» Exercise aim
Return only the lines running from the top of the entries to the line with "Open the 10:30", inclusive, exactly as written.

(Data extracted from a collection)
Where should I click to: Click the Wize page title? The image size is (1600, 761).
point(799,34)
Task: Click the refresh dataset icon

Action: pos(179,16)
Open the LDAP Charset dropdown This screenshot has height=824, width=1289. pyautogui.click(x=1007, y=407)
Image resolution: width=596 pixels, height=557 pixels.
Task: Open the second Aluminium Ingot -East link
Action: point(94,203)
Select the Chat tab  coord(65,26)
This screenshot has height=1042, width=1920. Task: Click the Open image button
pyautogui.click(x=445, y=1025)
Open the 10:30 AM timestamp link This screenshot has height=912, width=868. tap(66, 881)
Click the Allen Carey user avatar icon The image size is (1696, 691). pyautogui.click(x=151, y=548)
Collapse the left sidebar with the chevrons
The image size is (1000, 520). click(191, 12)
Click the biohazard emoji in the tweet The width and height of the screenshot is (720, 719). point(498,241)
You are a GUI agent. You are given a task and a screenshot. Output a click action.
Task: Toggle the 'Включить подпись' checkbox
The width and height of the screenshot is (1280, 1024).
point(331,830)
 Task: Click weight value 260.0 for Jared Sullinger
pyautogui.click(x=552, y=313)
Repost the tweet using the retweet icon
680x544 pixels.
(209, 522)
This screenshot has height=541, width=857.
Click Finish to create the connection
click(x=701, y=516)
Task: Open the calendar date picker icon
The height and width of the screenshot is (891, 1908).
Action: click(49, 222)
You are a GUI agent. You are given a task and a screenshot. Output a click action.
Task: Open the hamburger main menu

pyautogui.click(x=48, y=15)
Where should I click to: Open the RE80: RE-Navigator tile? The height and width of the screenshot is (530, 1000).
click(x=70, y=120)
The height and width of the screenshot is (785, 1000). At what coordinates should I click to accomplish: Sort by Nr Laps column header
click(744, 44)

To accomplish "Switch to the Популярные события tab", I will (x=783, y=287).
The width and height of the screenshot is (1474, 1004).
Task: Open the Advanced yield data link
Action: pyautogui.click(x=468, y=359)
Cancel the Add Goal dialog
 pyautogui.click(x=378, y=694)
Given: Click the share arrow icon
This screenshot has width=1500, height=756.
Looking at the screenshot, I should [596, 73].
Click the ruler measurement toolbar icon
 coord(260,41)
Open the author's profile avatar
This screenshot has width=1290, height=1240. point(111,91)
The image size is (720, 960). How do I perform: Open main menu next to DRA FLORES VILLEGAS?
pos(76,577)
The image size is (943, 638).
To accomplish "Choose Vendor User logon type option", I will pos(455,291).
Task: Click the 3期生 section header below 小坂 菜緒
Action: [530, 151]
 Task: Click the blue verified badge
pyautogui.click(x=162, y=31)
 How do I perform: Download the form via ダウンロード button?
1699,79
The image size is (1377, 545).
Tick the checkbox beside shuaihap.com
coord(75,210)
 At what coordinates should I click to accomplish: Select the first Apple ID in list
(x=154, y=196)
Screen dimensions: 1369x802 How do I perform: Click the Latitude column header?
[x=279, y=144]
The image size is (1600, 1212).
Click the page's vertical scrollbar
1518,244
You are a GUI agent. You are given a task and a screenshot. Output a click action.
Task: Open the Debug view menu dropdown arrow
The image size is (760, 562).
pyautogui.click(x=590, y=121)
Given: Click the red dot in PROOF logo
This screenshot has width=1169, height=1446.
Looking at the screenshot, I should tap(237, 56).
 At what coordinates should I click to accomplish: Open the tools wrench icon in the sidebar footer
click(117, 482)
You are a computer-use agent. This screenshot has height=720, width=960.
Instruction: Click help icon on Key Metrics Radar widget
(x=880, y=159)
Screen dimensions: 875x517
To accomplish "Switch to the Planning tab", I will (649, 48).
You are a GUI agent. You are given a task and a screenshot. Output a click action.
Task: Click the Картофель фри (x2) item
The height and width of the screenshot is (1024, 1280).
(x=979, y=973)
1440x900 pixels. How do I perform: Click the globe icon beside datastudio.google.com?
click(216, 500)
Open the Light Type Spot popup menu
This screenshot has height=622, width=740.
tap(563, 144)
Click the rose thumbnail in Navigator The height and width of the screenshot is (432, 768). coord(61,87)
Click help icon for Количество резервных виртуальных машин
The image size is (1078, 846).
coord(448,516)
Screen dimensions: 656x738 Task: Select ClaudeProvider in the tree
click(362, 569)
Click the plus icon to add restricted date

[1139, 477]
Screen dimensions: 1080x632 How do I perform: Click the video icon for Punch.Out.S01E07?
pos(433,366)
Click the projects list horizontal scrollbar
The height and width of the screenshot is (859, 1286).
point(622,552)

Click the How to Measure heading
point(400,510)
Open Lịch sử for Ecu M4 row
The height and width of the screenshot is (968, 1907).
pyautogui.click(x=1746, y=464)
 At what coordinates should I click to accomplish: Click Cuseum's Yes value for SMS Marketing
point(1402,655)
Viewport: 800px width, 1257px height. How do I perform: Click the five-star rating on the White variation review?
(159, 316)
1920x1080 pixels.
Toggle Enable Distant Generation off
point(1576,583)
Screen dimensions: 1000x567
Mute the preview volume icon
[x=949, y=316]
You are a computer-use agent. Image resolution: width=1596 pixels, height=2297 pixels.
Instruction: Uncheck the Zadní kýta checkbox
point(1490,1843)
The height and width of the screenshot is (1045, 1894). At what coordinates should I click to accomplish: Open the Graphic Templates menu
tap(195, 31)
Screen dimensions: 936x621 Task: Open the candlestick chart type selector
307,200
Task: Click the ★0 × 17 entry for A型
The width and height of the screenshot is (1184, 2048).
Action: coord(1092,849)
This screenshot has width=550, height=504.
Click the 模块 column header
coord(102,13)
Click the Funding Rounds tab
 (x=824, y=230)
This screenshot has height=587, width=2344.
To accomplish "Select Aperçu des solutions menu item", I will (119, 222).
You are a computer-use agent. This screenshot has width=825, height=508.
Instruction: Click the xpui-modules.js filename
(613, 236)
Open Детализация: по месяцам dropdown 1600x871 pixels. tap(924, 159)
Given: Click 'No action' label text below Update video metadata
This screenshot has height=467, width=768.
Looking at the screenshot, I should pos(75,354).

» Exercise result
Where should I click to: Click the Wize page title? The image size is (1600, 761).
point(799,34)
Task: Click the refresh dataset icon

Action: pos(179,16)
Open the LDAP Charset dropdown This screenshot has height=824, width=1289. pyautogui.click(x=1007, y=407)
Image resolution: width=596 pixels, height=557 pixels.
Task: Open the second Aluminium Ingot -East link
Action: point(94,203)
Select the Chat tab  coord(65,26)
This screenshot has height=1042, width=1920. Task: Click the Open image button
pyautogui.click(x=445, y=1025)
Open the 10:30 AM timestamp link This screenshot has height=912, width=868. tap(66, 881)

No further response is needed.